I don't care if it's a joke. I judge this to be a nearly absolute failure.


----------



## mcgooglian (Nov 12, 2008)

How can you not like Jimmy Buffet? His music is amazing when you're chilling on a boat or in the sun.


----------



## TurranMC (Sep 15, 2009)

murkrow said:


> I disagree on most of them.
> 
> I don't care if it's a joke. I judge this to be a nearly absolute failure.


Dude you're on ventrilo crying every damn day you need to chill out bro rofl


----------



## Selene (Aug 2, 2009)

murkrow said:


> I disagree on most of them.
> 
> I don't care if it's a joke.
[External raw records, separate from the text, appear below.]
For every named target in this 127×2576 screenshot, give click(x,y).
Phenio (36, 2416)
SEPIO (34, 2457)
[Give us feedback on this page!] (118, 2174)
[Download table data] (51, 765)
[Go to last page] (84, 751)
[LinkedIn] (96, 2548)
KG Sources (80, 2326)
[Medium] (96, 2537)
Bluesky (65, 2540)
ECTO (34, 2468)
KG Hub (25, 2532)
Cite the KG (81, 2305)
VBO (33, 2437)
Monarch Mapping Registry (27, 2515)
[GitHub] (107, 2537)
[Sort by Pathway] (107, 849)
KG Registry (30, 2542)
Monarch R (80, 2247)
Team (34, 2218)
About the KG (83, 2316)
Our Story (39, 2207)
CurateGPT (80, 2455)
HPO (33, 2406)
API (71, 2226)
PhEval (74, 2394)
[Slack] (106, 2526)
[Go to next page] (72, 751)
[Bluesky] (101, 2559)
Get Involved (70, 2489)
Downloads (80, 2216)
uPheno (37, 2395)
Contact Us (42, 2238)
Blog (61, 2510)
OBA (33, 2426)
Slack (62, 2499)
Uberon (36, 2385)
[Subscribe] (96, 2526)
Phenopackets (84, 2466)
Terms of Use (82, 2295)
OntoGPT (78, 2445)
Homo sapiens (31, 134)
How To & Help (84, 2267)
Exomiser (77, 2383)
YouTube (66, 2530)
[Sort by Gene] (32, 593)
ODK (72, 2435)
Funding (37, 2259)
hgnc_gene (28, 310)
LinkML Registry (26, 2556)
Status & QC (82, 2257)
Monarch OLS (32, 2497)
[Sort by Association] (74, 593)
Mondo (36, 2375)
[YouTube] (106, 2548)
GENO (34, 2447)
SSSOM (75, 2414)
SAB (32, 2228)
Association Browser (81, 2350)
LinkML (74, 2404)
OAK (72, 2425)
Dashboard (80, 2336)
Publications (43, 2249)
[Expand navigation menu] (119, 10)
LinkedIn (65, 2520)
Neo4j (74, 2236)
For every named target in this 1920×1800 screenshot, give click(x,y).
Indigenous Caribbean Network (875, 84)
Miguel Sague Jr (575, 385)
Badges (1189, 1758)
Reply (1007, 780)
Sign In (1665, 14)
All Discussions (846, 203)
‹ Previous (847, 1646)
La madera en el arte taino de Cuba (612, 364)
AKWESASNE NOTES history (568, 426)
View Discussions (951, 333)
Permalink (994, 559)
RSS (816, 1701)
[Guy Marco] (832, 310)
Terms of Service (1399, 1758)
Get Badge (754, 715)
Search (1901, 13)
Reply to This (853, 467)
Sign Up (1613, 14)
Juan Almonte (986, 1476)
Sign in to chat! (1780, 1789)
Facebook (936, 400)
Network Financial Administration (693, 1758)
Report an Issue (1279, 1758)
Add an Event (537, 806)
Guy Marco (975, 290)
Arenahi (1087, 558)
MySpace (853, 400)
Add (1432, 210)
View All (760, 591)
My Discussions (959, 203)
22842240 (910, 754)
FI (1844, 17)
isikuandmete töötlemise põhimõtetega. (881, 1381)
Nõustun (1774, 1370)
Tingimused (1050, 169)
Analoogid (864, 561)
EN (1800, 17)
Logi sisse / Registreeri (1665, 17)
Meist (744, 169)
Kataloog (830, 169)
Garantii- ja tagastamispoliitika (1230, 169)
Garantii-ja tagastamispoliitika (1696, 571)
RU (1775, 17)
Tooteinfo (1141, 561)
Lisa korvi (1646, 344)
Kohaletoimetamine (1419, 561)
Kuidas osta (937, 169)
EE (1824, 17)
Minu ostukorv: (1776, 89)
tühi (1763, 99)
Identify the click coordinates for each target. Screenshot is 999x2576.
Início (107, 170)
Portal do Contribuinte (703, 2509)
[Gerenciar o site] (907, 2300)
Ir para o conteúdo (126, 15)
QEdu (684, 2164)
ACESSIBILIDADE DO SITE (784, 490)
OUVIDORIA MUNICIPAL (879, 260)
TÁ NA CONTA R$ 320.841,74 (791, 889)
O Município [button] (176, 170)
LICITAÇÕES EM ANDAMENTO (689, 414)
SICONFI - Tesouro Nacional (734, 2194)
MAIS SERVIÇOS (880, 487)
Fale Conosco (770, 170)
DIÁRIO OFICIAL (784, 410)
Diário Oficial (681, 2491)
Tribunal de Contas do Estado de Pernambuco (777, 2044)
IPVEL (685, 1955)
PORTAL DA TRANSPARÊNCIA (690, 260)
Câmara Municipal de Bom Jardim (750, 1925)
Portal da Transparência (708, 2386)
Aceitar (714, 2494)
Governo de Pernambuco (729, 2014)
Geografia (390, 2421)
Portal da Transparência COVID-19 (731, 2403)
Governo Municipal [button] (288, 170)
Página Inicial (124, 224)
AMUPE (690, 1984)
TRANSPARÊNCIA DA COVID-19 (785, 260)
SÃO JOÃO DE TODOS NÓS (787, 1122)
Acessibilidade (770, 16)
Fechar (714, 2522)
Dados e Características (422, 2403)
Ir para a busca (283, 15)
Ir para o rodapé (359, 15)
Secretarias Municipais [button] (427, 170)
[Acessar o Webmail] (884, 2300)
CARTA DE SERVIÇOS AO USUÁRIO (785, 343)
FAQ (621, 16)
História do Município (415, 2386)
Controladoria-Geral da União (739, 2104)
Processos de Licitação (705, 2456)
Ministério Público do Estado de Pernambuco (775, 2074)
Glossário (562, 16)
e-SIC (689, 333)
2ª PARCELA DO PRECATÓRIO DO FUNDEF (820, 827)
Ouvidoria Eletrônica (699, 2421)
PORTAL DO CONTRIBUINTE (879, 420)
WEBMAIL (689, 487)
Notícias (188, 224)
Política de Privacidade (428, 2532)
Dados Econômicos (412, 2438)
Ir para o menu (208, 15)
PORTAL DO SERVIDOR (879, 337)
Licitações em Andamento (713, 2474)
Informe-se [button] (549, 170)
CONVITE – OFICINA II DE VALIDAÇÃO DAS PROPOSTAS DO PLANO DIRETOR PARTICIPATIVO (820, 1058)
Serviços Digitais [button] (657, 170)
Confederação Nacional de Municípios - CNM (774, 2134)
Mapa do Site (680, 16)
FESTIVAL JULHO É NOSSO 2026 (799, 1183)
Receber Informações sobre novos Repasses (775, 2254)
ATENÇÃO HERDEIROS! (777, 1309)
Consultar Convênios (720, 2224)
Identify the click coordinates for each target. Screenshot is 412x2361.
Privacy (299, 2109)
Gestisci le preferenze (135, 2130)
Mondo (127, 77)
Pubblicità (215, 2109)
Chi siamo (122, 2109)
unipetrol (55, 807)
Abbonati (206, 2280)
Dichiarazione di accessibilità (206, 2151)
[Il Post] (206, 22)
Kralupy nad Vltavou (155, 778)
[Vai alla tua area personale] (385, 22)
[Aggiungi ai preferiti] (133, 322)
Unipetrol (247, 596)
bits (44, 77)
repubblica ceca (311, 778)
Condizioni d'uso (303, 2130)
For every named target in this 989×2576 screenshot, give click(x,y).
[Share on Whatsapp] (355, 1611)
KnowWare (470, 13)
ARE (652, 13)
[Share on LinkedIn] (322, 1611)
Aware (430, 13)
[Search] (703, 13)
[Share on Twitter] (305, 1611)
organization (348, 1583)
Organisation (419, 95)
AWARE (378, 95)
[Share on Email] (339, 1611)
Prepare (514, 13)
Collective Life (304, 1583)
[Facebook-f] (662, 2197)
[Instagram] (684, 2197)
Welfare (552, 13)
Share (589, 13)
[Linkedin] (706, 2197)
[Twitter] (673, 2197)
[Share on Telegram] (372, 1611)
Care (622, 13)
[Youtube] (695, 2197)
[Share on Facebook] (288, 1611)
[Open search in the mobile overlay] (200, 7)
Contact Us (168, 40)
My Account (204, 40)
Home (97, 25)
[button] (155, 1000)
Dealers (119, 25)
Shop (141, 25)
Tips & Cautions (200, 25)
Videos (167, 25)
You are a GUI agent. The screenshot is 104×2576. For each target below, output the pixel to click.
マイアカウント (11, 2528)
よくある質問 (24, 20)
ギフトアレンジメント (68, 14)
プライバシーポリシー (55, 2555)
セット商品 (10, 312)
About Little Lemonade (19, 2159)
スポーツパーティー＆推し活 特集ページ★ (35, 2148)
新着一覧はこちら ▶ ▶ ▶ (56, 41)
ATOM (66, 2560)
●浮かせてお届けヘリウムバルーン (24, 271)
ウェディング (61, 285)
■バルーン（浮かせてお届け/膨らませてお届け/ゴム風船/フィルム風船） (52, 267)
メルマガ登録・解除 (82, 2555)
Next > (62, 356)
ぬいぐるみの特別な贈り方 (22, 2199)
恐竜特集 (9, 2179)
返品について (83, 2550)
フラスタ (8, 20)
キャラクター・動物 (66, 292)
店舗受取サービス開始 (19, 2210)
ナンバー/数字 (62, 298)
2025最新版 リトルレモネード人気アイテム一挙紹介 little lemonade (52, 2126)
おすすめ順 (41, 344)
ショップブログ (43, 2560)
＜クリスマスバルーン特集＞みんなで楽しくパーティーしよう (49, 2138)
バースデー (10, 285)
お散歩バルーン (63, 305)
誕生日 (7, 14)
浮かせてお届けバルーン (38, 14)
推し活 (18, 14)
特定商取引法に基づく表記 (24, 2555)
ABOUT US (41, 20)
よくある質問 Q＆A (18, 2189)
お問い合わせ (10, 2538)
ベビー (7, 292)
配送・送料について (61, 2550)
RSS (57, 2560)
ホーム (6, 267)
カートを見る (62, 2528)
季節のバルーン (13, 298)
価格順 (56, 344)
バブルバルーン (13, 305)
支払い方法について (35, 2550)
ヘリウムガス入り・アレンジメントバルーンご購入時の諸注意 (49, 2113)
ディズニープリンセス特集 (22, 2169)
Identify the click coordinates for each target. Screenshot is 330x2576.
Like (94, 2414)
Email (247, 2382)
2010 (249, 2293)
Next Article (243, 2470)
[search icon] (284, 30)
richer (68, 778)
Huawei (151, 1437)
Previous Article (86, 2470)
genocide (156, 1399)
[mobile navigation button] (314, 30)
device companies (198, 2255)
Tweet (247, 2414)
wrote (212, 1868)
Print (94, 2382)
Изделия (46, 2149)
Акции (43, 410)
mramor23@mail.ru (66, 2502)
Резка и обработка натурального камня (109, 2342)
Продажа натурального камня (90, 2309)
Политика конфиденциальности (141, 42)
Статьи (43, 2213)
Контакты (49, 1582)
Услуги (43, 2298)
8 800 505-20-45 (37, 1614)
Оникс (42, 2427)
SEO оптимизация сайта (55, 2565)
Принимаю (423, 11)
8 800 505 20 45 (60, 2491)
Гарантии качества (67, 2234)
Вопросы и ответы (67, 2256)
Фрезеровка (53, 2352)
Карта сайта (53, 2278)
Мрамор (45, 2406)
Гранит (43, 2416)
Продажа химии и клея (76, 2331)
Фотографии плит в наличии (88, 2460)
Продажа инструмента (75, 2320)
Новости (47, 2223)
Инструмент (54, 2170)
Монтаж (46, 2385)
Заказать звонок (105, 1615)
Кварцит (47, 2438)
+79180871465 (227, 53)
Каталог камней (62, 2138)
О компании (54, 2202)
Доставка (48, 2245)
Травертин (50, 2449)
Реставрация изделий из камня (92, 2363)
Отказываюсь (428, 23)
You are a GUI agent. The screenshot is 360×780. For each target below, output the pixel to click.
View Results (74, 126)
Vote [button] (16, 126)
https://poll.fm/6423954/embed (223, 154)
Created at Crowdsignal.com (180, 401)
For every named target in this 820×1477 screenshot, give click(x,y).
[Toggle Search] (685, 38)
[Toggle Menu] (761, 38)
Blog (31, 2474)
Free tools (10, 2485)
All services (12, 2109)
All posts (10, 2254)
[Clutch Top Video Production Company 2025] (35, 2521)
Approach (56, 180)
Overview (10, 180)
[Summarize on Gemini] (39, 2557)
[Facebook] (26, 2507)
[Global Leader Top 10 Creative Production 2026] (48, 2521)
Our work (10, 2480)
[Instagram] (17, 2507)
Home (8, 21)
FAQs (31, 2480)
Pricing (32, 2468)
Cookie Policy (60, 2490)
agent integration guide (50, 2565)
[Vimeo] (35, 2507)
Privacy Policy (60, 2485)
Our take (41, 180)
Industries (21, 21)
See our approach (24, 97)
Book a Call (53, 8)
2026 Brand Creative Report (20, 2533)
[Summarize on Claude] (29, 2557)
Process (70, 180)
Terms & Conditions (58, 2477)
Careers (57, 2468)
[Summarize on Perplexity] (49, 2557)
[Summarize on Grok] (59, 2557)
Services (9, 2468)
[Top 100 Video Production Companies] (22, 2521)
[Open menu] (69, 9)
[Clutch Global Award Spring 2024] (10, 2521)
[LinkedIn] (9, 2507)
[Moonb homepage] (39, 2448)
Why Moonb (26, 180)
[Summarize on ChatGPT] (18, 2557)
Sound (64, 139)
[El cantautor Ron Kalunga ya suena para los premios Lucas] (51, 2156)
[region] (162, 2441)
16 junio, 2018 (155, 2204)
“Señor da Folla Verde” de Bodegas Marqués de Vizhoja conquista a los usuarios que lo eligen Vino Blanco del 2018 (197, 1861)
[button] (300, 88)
I judge this to be a nearly absolute failure.


LOL. It's not a failure until alizeé says:



alizée le fluff said:


> This thread, Selene, is one of your minuses.


----------



## moon (Nov 29, 2008)

I totally thought Froot Loops before even opening this thread. Right on.


----------



## So Long So Long (Jun 6, 2009)

I approve.


----------



## firedell (Aug 5, 2009)

I agree with mine, but I thought possibly Sugar Puff's for ENFP too.


----------



## Scruffy (Aug 17, 2009)

They're after me lucky charms.


The reason is a bit stupid but I like the cereal Idea. Only an ENTP would make a pot of gold marshmallow, or a clover, or a shot glass.


----------



## Essay (Oct 13, 2009)

What about Trix? Captain Crunch?


----------



## Selene (Aug 2, 2009)

We originally had Cap'n Crunch for ENTJ, but we couldn't think of a description beyond the obvious "they like to take charge of people", which isn't that funny.

Trix...hehe.


----------



## Stoic (Aug 7, 2009)

Lol, well thanks for the laugh at least, but grape-nuts... really...


----------



## Selene (Aug 2, 2009)

Stoic said:


> Lol, well thanks for the laugh at least, but grape-nuts... really...


Lol, sorry. I mean, they're not that bad... :laughing:


----------



## TurranMC (Sep 15, 2009)

Essay said:


> What about Trix? Captain Crunch?


It was really hard to think of something funny for some of the types and/or brands of cereal. We did our best!


----------



## djf863000 (Nov 7, 2009)

Nice, but I don't like chocolate.


----------